*** TEXT BLOCK
Most crimes are crimes because you did it, or didn't do it, a certain way.

He might also, conceivably, be chargeable under some animal cruelty laws, depending on the details.

dcarson 10-12-2024 04:23 AM

Re: Real-Life Weirdness
 
This has to be a powerful mystic artifact https://www.spacecowboyrevolver.com

Icelander 10-12-2024 06:07 PM

Re: Real-Life Weirdness
 
Quote:

Originally Posted by dcarson (Post 2539828)
This has to be a powerful mystic artifact https://www.spacecowboyrevolver.com

It's beautiful, but how heavy are those grips?

Does it balance well in the hand?

Dr. Beckenstein 10-13-2024 01:55 PM

Re: Real-Life Weirdness
 
No job is safe any more.

In Dresden (Saxony), they presented the world a robot conductor.

With 3 arms!

William 10-13-2024 05:51 PM

Re: Real-Life Weirdness
 
If I were a musician in that orchestra I might have mutinied.

The Hattusa Bronze Tablet is a cuneiform-inscribed bronze table from about 1235 BC, recording a treaty between the Hittite king Tudhaliya IV and a new vassal, laying out the land provided to the latter and his levy responsibilities in return.

So we have an ancient contract, in a dead language, written on metal (not iron), and for some mysterious reason having chains (!?) attached to it - and one that is fairly hefty at that, and the image suggested to me one much larger, the size of a man. Surely something of great, err, historic interest for your scholarly PC to read!

Varyon 10-13-2024 08:54 PM

Re: Real-Life Weirdness
 
Quote:

Originally Posted by dcarson (Post 2539828)
This has to be a powerful mystic artifact https://www.spacecowboyrevolver.com

Yeah, I posted about that in this thread last year (although considering the thread is getting close to 3000, one can certainly be forgiven for not seeing and/or remembering everything from it). As noted in that post, the Space Cowboy isn't the first fully-functional firearm to be made from the Gibeon meteorite, but it's a much more attractive specimen to my eye.

It's also a good reminder of how interesting the Widmanstätten pattern is, which may be useful for identifying meteoric metals in settings where being such confers special properties.


For my own contribution, scientists have managed to grow a plant from a 1000 year old seed (which isn't a new feat - they've previously managed it with even older seeds) in part because they were having difficulty identifying the species. And in the process, they may have rediscovered what the Bible called the balm of Gilead.
******
### REQUIRED TASKS
(a) Return the passage from the forum thread starting at "If I were a" and ending at "PC to read!", word for word.
(b) According to the forum thread, in which city was a robot conductor presented to the world?
(c) Extend the forum thread about real-life weirdness, picking up after its final sentence.
The entries that follow play no part in any of this.
*** RECORDED INFORMATION
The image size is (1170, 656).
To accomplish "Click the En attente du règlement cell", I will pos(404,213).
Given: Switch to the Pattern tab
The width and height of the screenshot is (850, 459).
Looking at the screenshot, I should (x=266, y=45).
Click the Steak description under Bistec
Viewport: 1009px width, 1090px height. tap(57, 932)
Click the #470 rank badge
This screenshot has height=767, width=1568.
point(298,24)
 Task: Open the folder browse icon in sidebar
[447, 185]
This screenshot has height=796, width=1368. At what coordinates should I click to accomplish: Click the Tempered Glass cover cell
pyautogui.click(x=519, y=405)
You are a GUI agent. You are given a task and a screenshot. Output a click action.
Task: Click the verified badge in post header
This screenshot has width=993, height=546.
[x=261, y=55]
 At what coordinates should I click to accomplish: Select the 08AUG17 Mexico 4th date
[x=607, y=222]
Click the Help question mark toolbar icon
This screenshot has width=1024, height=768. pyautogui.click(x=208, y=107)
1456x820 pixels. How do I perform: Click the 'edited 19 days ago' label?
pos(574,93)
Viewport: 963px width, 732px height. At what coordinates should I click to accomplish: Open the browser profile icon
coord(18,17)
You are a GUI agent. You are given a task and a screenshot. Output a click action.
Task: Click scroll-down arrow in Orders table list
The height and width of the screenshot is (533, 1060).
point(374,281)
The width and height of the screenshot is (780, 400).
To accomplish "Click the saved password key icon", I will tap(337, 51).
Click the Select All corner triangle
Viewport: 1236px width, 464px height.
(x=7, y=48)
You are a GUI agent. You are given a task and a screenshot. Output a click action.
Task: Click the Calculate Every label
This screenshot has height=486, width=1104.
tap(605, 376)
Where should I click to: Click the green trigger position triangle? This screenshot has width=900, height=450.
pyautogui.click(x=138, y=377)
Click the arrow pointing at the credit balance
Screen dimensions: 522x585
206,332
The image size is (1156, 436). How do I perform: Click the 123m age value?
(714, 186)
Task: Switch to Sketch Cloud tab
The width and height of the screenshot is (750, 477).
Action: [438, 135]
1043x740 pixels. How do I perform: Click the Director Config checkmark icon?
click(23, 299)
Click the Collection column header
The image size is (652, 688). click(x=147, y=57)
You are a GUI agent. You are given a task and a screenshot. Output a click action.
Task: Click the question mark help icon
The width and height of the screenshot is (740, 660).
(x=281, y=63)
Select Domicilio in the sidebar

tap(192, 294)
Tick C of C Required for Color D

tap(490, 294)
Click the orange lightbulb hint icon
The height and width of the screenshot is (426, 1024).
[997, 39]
******
### SET OF ANSWERS
(a)
If I were a musician in that orchestra I might have mutinied.

The Hattusa Bronze Tablet is a cuneiform-inscribed bronze table from about 1235 BC, recording a treaty between the Hittite king Tudhaliya IV and a new vassal, laying out the land provided to the latter and his levy responsibilities in return.

So we have an ancient contract, in a dead language, written on metal (not iron), and for some mysterious reason having chains (!?) attached to it - and one that is fairly hefty at that, and the image suggested to me one much larger, the size of a man. Surely something of great, err, historic interest for your scholarly PC to read!

(b) Dresden, in Saxony.

(c)
cptbutton 10-17-2024 10:39 PM

Re: Real-Life Weirdness
 
Wyoming rangers stop blowing up dead horses due to wildfire risk
Quote:

In less extreme times, the US Forest Service routinely blows up carcasses of fallen horses – after removing horseshoes to minimize the hazard from flying metal debris – to prevent gatherings of ravenous grizzly bears that frequent Wyoming’s open spaces.

The service follows directions from its own manual, Obliterating Animal Carcasses With Explosives, detailing best practices for detonating horses, moose and mules.

RyanW 10-21-2024 09:17 AM

Re: Real-Life Weirdness
 
Quote:

Originally Posted by cptbutton (Post 2540170)
The service follows directions from its own manual, Obliterating Animal Carcasses With Explosives

It's a cookbook! It's a cookbook!

William 10-21-2024 05:00 PM

Re: Real-Life Weirdness
 
Following up on the new Mozart, we now have new Bram Stoker: a short story called Gibbet Hill, found in a collection overlooked by his catalogers.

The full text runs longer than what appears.